Here’s the thing: If Gambit feels familiar immediately, this is no accident. The show deploys the heavyweights of storytelling tropes as it follows the comforting trajectory of the hero’s journey. It’s the fairy-tale structure you know: Here’s the orphan origin story trope; there’s the wise mentor trope. The show adheres closely to the rule of threes — Beth has three coaches who get close to her, she has three women who act as mothers and protectors, and she confronts her most fearsome opponent as many times, too.
But while the show is familiar, it’s also aware it’s landing in an environment where audience expectations are so shaped by trauma, and it has its fun with those expectations. Trauma is central to this moment in prestige TV, whether in comedies like Fleabag or dramas like Chernobyl. This, of course, is not a problem per se: Exploring the ways our painful past shapes us is meaningful heavy lifting for art to take on. It’s just that I’ve come to associate award-contender TV with deep-seated damage. I watch TV shows bracing for the worst.
Gambit deftly sets up scenes to suggest they’ll go one way before pivoting in another. The creepy basement stairs do not lead to death. The unsettling glance of an older man does not end in sexual assault. I’ve been so trained by the last five years of TV to anticipate bad things happening that I found myself gleeful at how Gambit builds then dissipates my anticipatory dread.
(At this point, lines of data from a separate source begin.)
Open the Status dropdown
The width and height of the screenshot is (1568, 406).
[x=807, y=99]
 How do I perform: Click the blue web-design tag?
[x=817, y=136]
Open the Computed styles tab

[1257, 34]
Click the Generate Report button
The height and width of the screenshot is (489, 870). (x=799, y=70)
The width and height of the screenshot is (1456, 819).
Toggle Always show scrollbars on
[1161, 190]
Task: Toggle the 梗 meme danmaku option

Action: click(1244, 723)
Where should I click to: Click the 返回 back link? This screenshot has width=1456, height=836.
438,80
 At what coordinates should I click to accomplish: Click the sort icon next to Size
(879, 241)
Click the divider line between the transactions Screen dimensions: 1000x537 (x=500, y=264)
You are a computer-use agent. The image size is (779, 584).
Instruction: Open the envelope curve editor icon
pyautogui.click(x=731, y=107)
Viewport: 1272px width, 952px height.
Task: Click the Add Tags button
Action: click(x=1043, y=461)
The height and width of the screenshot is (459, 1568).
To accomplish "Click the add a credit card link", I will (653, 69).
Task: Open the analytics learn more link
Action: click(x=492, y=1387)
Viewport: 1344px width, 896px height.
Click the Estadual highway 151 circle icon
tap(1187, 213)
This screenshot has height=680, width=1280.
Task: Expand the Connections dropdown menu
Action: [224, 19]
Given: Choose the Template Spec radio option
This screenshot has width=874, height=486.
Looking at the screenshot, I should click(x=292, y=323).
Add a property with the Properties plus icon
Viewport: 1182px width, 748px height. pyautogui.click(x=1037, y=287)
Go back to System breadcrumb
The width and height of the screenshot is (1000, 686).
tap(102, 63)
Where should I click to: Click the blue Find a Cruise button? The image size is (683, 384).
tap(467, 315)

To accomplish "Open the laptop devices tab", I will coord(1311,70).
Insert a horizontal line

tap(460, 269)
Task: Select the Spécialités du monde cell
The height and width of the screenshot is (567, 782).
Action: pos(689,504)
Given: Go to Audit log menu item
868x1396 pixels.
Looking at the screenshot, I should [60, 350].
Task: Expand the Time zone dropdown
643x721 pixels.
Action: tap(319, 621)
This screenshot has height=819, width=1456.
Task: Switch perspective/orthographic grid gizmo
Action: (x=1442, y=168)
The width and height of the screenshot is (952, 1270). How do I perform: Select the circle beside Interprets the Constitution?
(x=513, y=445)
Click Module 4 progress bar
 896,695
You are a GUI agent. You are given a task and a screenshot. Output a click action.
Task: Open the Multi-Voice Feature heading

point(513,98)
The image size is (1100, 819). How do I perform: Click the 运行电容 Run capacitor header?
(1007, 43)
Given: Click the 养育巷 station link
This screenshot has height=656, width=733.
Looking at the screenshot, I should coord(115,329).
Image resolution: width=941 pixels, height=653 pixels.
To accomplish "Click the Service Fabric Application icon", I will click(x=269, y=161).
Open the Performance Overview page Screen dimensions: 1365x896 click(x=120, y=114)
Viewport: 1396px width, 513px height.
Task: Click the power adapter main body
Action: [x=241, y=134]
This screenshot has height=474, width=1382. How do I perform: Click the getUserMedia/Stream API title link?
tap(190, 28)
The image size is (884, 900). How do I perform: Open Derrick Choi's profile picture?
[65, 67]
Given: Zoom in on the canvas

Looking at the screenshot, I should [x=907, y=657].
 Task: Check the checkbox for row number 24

That’s not to say the scars aren’t there — Beth has gone through ample anguish, but her wounds do not define her. The pain is not dwarfed, nor is it in bold type. It is there in flashbacks and in between triumphs. It pops up in her highs and lows. On occasion, it is there in the choices she makes, the same way it is there for you and me. Beth is damaged and functional, sometimes winning and sometimes losing, but never only broken, never only an orphan, never only someone dealing with addiction.